Large Scale Assessments and High Stakes Decisions: Facts, Cautions and Guidelines
National Association of School Psychologists
A basic premise of standards-based reform is that all children can learn. Although some students may require more time or varied instruction, standards-based reform articulates the expectation that all students will be provided the opportunity to meet a common set of instructional goals. Shaped by legislation and challenged by research, large-scale assessment programs have generated considerable controversy and inconsistency as states and districts attempt to measure student attainment of high standards. The purpose of this document is to highlight the factors influencing large-scale assessment, summarize cautions in implementing 'high stakes' testing programs and offer some basic guidelines to policymakers and administrators.
In the 1994 reauthorization of the Elementary and Secondary Education Act (ESEA), states were required to set challenging standards for student achievement, and develop and administer assessments to measure student progress towards those standards. According to the National Research Council's 1999 guide ('Testing, Teaching and Learning'), the intended outcome of these requirements is higher student achievement. Mandated core components of 'standards based reform' include a) content and performance standards set for all students; b) development of tools to measure the progress of all students toward the standards; and c) accountability systems that require continuous improvement of student achievement. The 2002 reauthorization of ESEA, the No Child Left Behind Act, ups the ante for states and requires annual assessments in grades 3 through 8. It further requires states and schools to meet 'adequate yearly progress' by increasing test scores. Schools that fail to meet these goals will face a series of graduated sanctions.
Students with disabilities are specifically included in the definition of 'all' students in ESEA. Additionally, the Individuals with Disabilities Education Act (IDEA) requires states to include children with disabilities in general state and district-wide assessment programs, with appropriate accommodations where necessary, and to report annually on the participation rates, performance, and progress of students with disabilities. When students with disabilities cannot participate in testing, even with accommodations, states are required to include students using alternate assessments. Estimates of the prevalence of severe disabilities indicate that only 1-2% of all students will need to take alternate assessments.

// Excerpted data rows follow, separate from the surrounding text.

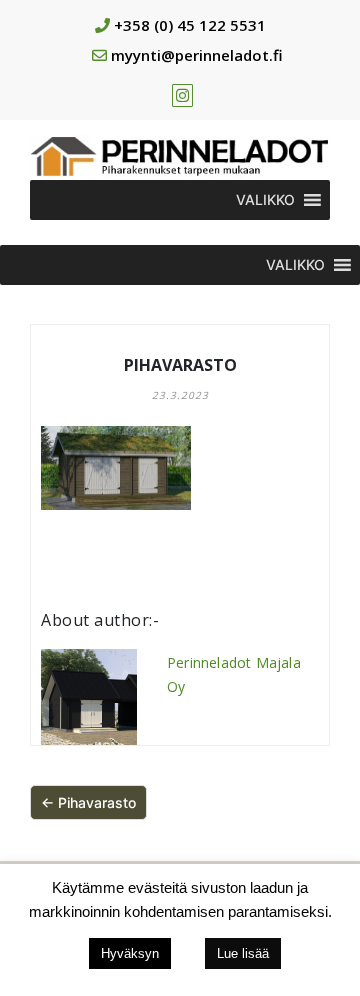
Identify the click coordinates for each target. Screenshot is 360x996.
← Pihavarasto (88, 802)
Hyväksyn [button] (130, 953)
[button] (265, 200)
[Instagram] (182, 95)
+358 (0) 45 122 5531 (190, 25)
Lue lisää (243, 953)
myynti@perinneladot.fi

During the past 30 years, Congress also enacted civil rights statutes to ensure equal access to a quality education for many targeted populations of students, such as students of color, economically disadvantaged students, students with disabilities, students with limited English proficiency and females (e.g., Civil Rights Act of 1965; Americans with Disabilities Act; Section 504 of the Rehabilitation Act of 1973). The focus of these statutes is on the right of all students to have an equal opportunity to achieve high academic standards as measured by appropriate assessment processes. Fairness or integrity of the assessment process is indicated by careful alignment of standards, curriculum and instruction, assessment, and opportunity to learn.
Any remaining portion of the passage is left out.